As we know, adjectives are words that are used to help describe or give a description to people, places, and things. These descriptive words can help give information about size, shape, age, color, origin, material, purpose, feelings, condition, and personality, or texture. Think about how you would describe a friend, bedroom, school, and tree.
You might answer with the following:
My friend is fun and kind-hearted.
This bedroom is big.
Our school is the best.
That big tree is green.
You can see that a few of the previous sentences contain many adjectives. The first sentence has three adjectives.
The words “my”, "our" show who or what posses something else, such words are called possessive adjectives. Similarly, the words "this", "that" demonstrate a particular person, place or thing, such words are called demonstrative adjectives. Apart from possessive adjectives and demonstrative adjectives, there are many different types of adjectives.
We will explain nine different types of adjectives in this lesson. So, let's get started.
Adjective showing the quality of nouns or pronouns that it modifies is called a descriptive adjective.
Example:
black dog
big house
naughty kid
blue bag
ten pies
Adjectives that are derived from a proper noun are called proper adjectives.
Example:
French restaurant
Italian food
Japanese car
Adjectives that indicate which person or thing you would like to talk about.
Example:
That tree
This car
These cars
Those trees
The words 'this', 'that' are the primary singular forms of demonstrative adjectives; the words 'these', 'those' are the primary plural forms of demonstrative adjectives.
As you can see, 'these' is a plural form of 'this' and 'those' is a plural form of 'that'.

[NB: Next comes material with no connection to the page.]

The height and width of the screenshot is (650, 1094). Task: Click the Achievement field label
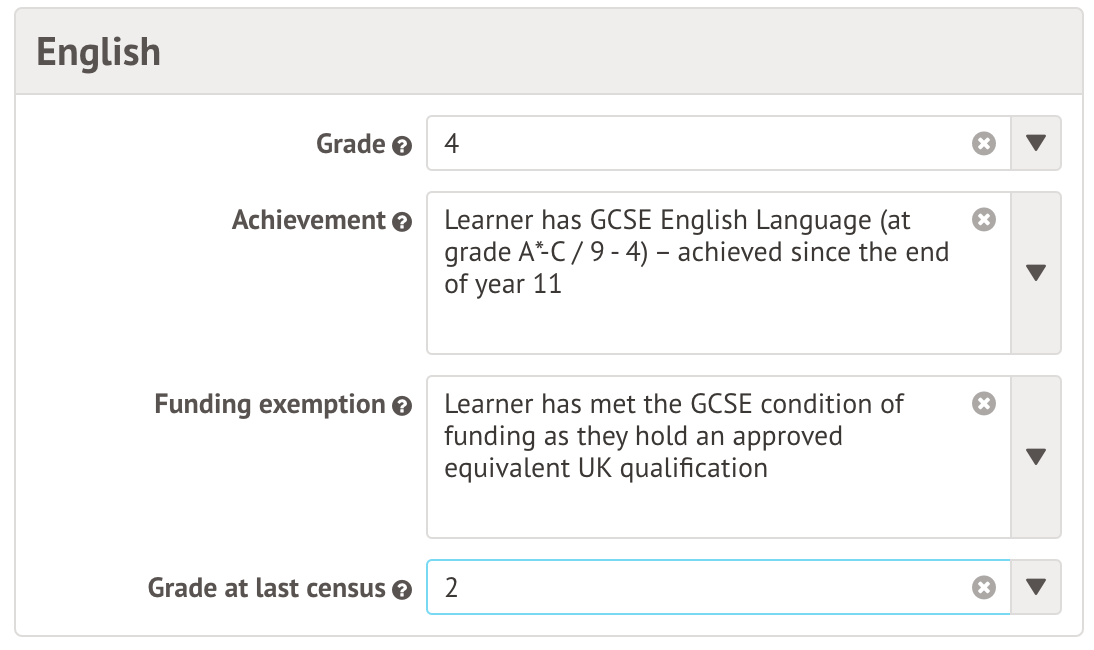point(308,220)
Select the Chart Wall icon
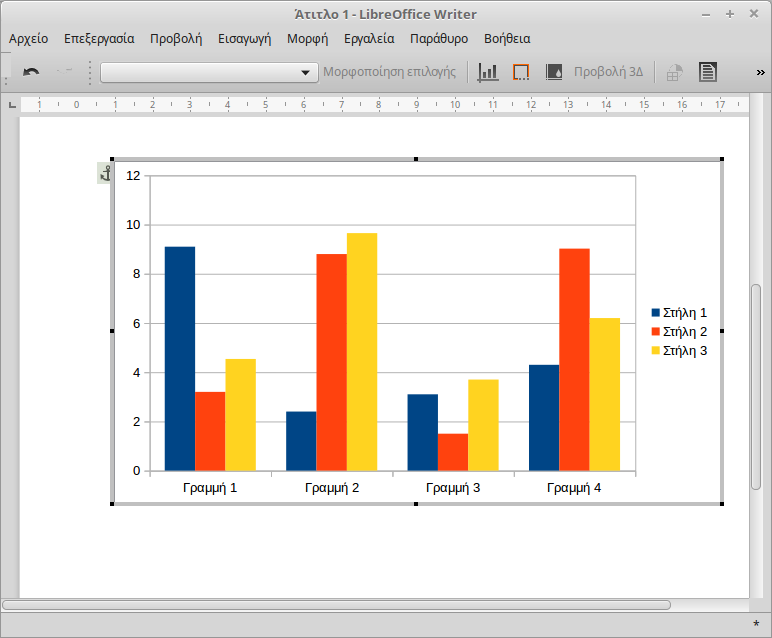 [554, 72]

The adjective that expresses the state of possession of nouns is called a possessive adjective. They show possession or ownership.
Example:
my bottle
his car
our home
their food
your bicycle
The adjective that is used to ask a question is called an interrogative adjective.
Example:
Whose car is this?
Which book to pick?
A coordinate adjective consists of two or more adjectives that appear in sequence with one another to modify the same noun are called coordinate adjectives. These are separated by a comma instead of coordinating conjunction like ‘and’.
Example:
a cold, rainy day
a bright, sunny day
a dark, stormy night
These are used to compare the difference between the two objects they modify (faster, bigger, brighter, larger). They are used in sentences where two nouns are compared.
Example:
I can run faster than her.
His kite flew higher than the roof.
This is the sweeter of the two muffins.
They are used to describe an object which is at the upper or lower limit of quality (the tallest, the hottest, the best).
Example:
This is the oldest building in the town.
Out of all the boxes, that one is the heaviest.
Compound adjectives consist of two or more words that function as a unit.
Example:
When a compound adjective follows the noun it modifies, do not use a hyphen to join the adjectives.